About this task ▸
Starting at the line with "Image resolution: width=746", repeat every line exactly until the records end, including the last one.

Data ▸

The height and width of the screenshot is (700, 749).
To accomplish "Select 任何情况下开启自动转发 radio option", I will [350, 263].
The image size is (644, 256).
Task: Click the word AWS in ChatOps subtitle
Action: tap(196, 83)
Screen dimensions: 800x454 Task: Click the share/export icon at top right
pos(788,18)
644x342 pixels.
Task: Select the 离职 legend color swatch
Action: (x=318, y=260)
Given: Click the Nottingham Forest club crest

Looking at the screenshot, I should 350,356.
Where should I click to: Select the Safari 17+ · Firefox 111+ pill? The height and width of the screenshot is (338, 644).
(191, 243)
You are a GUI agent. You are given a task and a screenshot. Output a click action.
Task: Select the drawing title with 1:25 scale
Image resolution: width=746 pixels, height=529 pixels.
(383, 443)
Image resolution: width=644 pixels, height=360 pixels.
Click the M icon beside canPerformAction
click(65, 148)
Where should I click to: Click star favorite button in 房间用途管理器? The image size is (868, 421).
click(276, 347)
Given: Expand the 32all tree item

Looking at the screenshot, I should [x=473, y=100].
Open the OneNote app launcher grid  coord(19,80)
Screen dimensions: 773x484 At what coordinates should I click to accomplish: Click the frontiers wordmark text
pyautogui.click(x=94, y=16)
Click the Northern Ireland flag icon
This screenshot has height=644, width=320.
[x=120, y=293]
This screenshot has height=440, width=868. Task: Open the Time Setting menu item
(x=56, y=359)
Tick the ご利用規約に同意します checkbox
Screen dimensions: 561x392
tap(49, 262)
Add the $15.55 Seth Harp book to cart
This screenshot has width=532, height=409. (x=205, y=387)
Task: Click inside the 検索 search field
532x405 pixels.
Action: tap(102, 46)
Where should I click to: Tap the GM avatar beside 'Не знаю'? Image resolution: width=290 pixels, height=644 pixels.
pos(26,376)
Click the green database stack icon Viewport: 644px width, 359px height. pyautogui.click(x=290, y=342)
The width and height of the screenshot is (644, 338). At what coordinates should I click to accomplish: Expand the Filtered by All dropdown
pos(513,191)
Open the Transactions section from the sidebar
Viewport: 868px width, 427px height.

Written response ▸
Image resolution: width=746 pixels, height=529 pixels.
(383, 443)
Image resolution: width=644 pixels, height=360 pixels.
Click the M icon beside canPerformAction
click(65, 148)
Where should I click to: Click star favorite button in 房间用途管理器? The image size is (868, 421).
click(276, 347)
Given: Expand the 32all tree item

Looking at the screenshot, I should [x=473, y=100].
Open the OneNote app launcher grid  coord(19,80)
Screen dimensions: 773x484 At what coordinates should I click to accomplish: Click the frontiers wordmark text
pyautogui.click(x=94, y=16)
Click the Northern Ireland flag icon
This screenshot has height=644, width=320.
[x=120, y=293]
This screenshot has height=440, width=868. Task: Open the Time Setting menu item
(x=56, y=359)
Tick the ご利用規約に同意します checkbox
Screen dimensions: 561x392
tap(49, 262)
Add the $15.55 Seth Harp book to cart
This screenshot has width=532, height=409. (x=205, y=387)
Task: Click inside the 検索 search field
532x405 pixels.
Action: tap(102, 46)
Where should I click to: Tap the GM avatar beside 'Не знаю'? Image resolution: width=290 pixels, height=644 pixels.
pos(26,376)
Click the green database stack icon Viewport: 644px width, 359px height. pyautogui.click(x=290, y=342)
The width and height of the screenshot is (644, 338). At what coordinates should I click to accomplish: Expand the Filtered by All dropdown
pos(513,191)
Open the Transactions section from the sidebar
Viewport: 868px width, 427px height.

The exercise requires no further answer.